**** Text provided ****

# replace front hubs or press in new wheel bearings?



## brosher (Nov 26, 2005)

I just bought a 95 SE-R a few weeks ago. It passed inspection but the tech said it should have failed because of the front wheel bearings.

I can get new bearings and seals for ~$50 a side. I have a frend who can press them in. How much do the hub assemblies from nissan run? How hard is this job for your average DIYer?

Thanks! :cheers:


----------



## SUPERSTEVE'S200SX (Feb 24, 2004)

Its not hard at all just remove the full steering knuckle, if its your 1st time looking at about 1hr 30min maybe longer just unbolt the tierod end and the ball joint, dont use a hammer either pick up a pickle fork that will help with levering the tierod out and then pull the knuckle off the cv joint, and unbolt from the strut and take it in to be pressed, i just bought a brand new knuckle off a 98 with everything intact, can run from 40 up to about 80 dollars for the whole thing, the hub itself through nissan is like 55 to 70


----------



## brosher (Nov 26, 2005)

Thanks. 

Does anyone know if there is a differance in the SE-R suspension as compared to the base model 200sx/sentra?

Also, does replacing the hub mess with the alignment at all?

-Brian


----------



## SUPERSTEVE'S200SX (Feb 24, 2004)

brosher said:


> Thanks.
> 
> Does anyone know if there is a differance in the SE-R suspension as compared to the base model 200sx/sentra?
> 
> ...


As far as the SER and base 200sx i dont think so.

i know messing with the steering knuckle can affect your alignment if you screw with the tie rod, I just got it aligned after I replaced both sides which was in the last 3 months and everything running ok.


----------



## GA16DE200sx (Sep 7, 2005)

First off replacing the hub will not mess with your alignment. As long as you dont unscrew the tie rod end the alignment will stay the same. Second. DO NOT use a pickle fork to remove the tie rod end from the knuckle it can ruin it. Just take a hammer and hit the knuckle on the outside where the tie rod inserts. A few dead on blows will loosen it up. Just don't pound too hard and mess something up. :thumbup: Good luck.


----------



## wes (Apr 30, 2002)

****

__What is expected__. List every distinct username that appears in a post header of the forum thread on front wheel bearings.

**** Available data ****

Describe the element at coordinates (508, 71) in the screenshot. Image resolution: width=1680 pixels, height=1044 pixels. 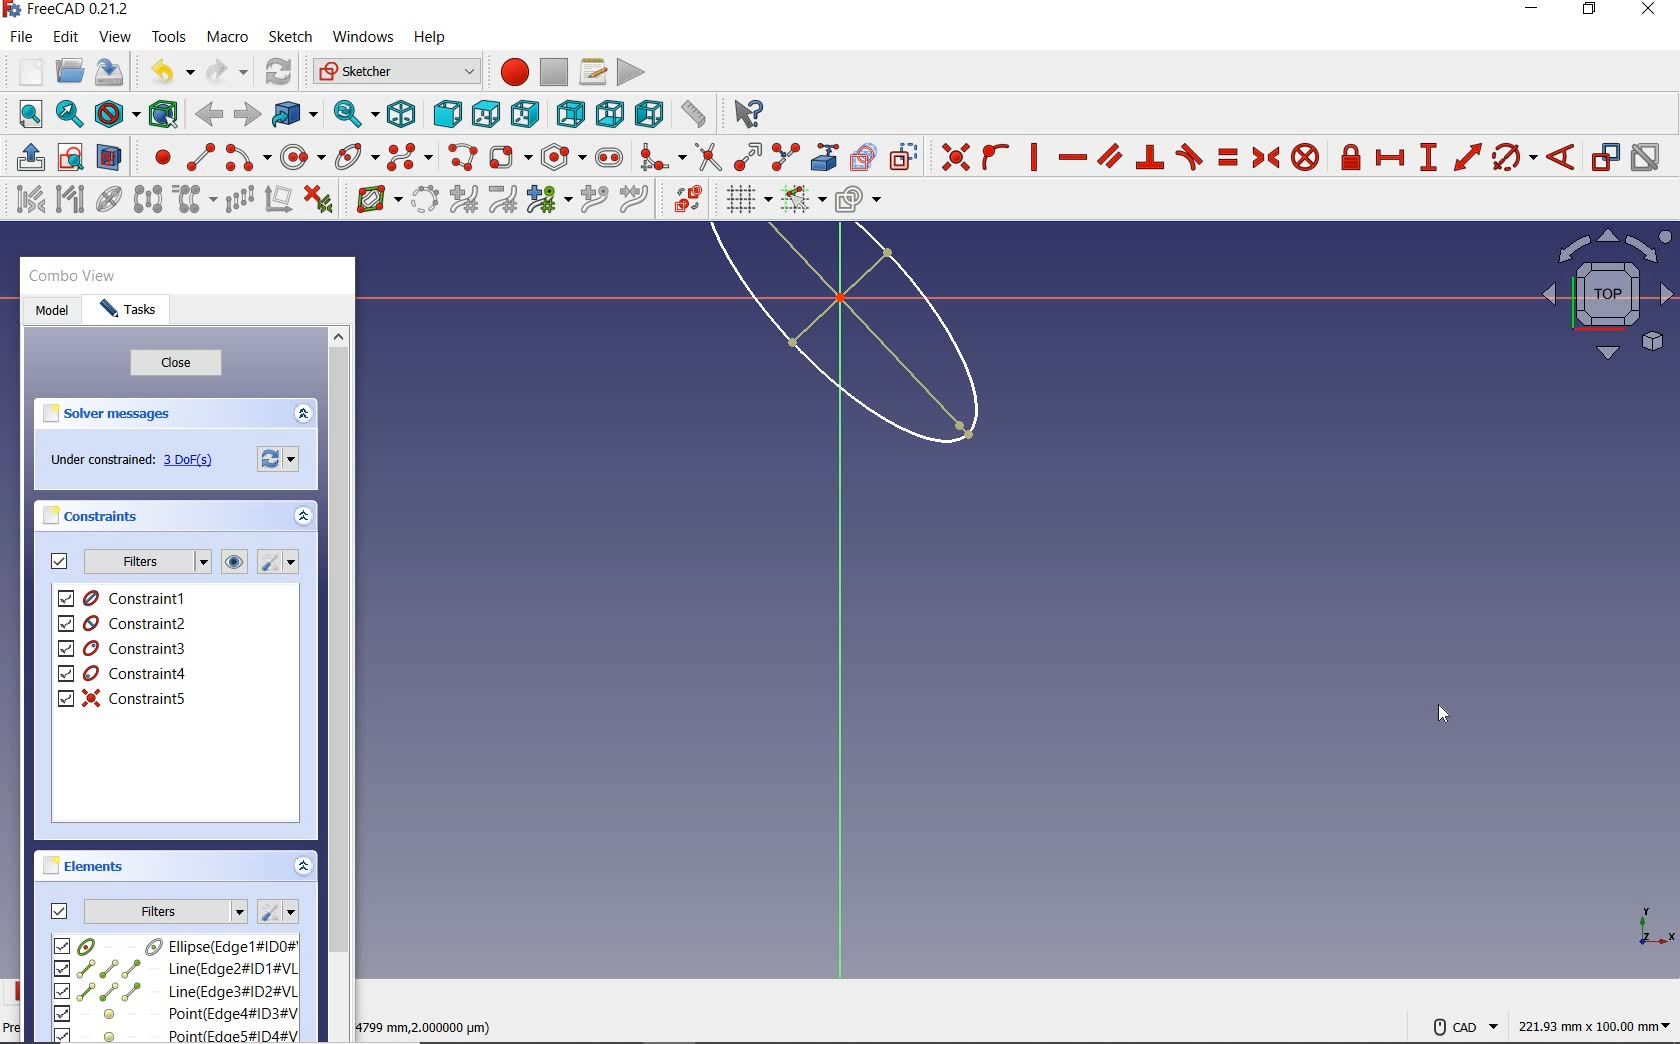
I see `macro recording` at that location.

****

__Result for this task__.
brosher
SUPERSTEVE'S200SX
GA16DE200sx
wes